What global shifts in markets and power mean for the politics and governance of sustainability.
In recent years, major shifts in global markets from North to South have created a new geography of trade and consumption, particularly in the agricultural sector. How this shift affects the governance of sustainability, and thus the future of the planet, is the pressing topic Philip Schleifer takes up in this book. The processes of twenty-first-century globalization are fundamentally changing the politics and governance of commodity production, Schleifer argues, with profound implications for the environment in the food-producing countries of the Global South.

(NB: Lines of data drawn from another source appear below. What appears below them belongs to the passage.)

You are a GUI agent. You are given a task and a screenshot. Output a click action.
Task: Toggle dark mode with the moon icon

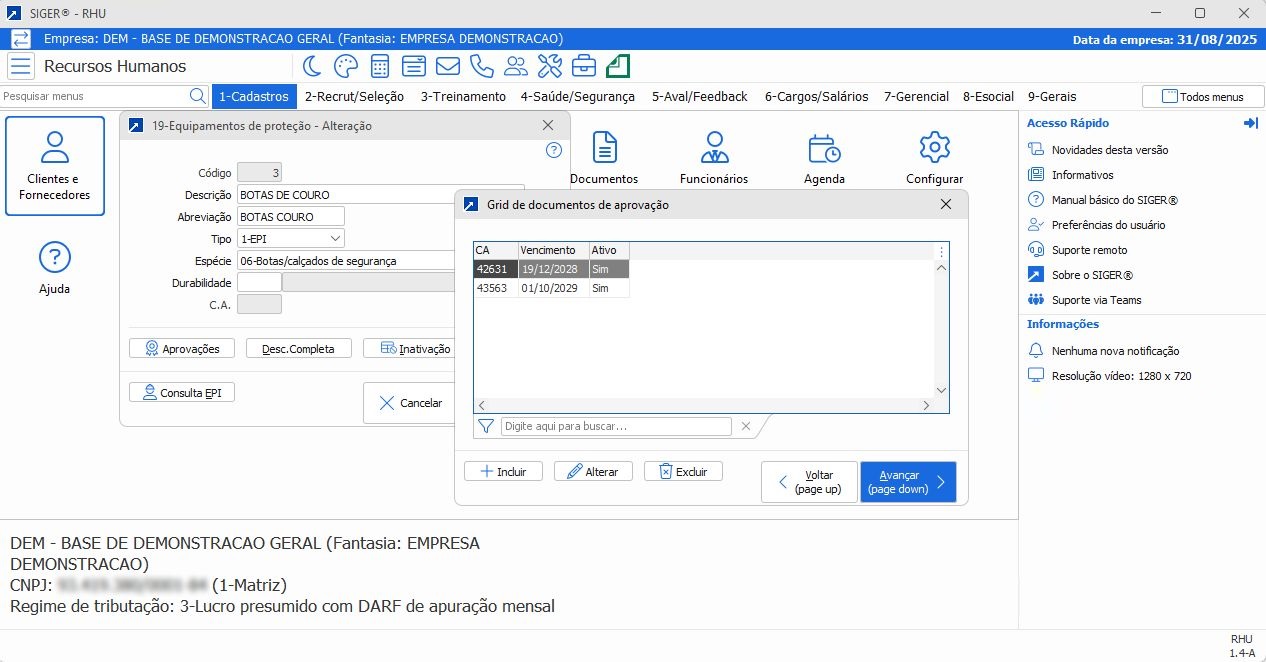click(x=312, y=66)
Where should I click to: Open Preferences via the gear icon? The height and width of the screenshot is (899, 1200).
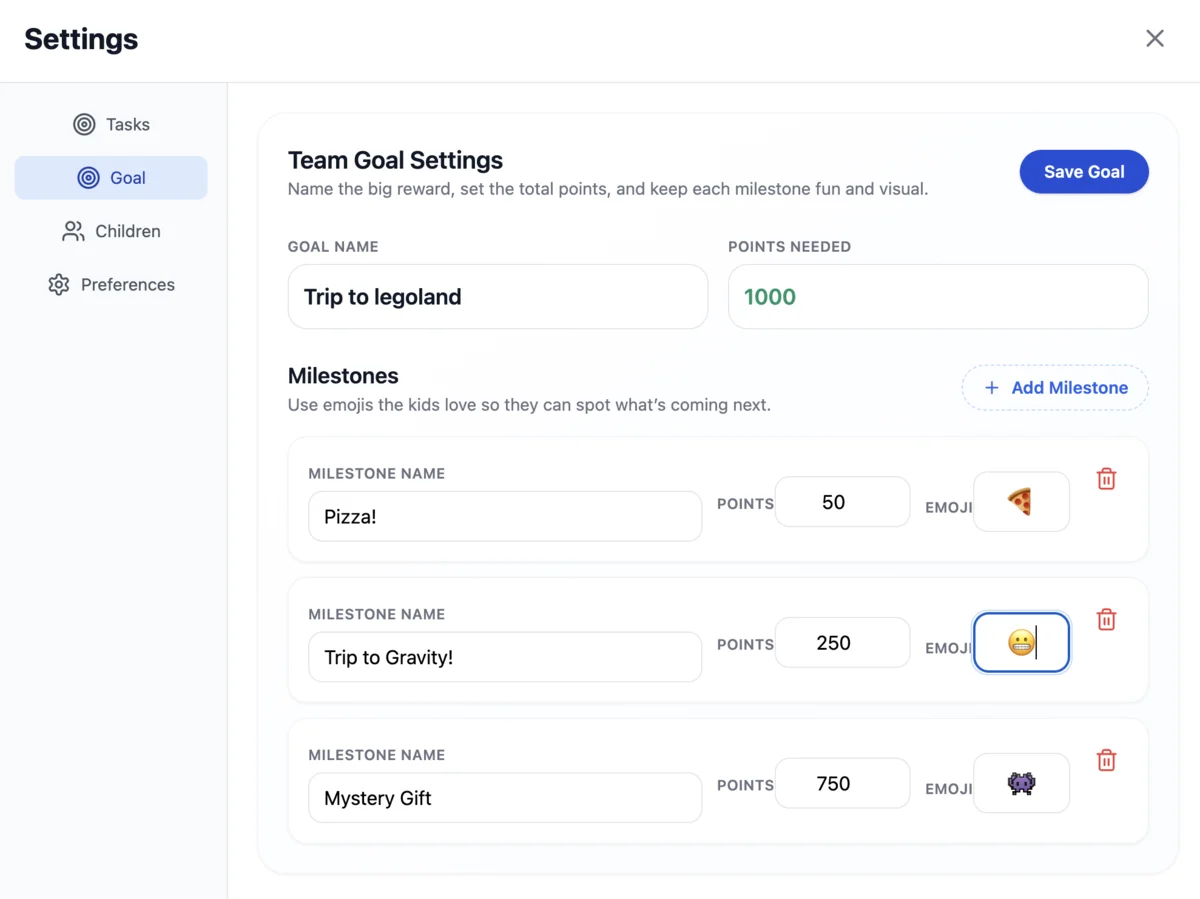(x=59, y=284)

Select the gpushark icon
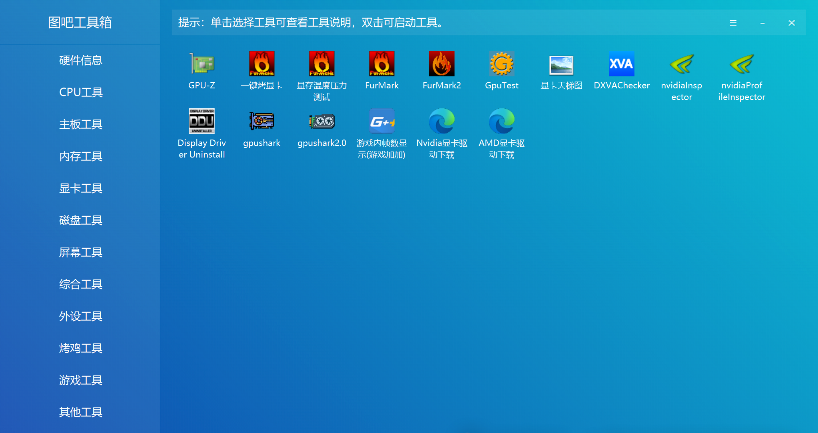coord(261,122)
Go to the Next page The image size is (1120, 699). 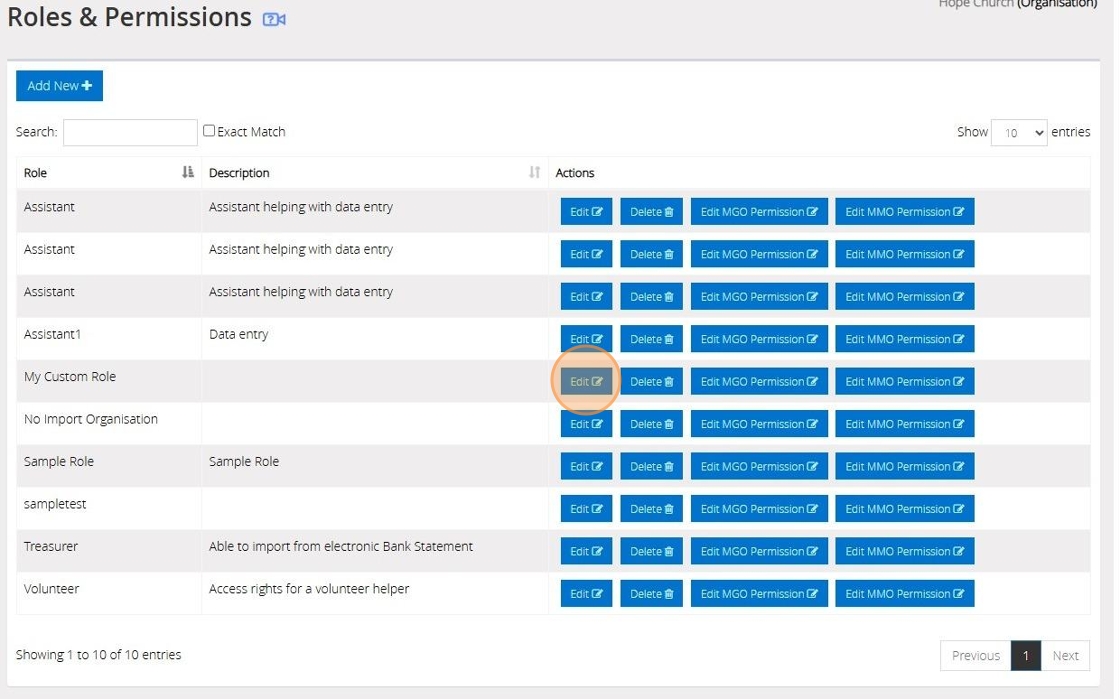1065,656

At the center of Schleifer's study are Brazil and Indonesia—two key sites of experimentation in new models of global environmental and commodity governance—where palm oil and soy supply chains have seen unprecedented degrees of private environmental governance in recent years. However, instead of transforming these industries, the diffusion of transnational sustainability standards has accompanied a worsening ecological crisis, with mounting evidence of increasingly strong links between deforestation and globalization in twenty-first-century agricultural trade. To uncover the causes of this governance failure, Schleifer develops a multi-level framework for analyzing how contemporary globalization is reconfiguring the political economies of such industries. The result is the first comprehensive analysis of the shift of global agricultural trade to the South and the deepening crisis of commodity-driven deforestation—and a complex and evolving picture of both the risks and opportunities for sustainability presented by this transformative shift.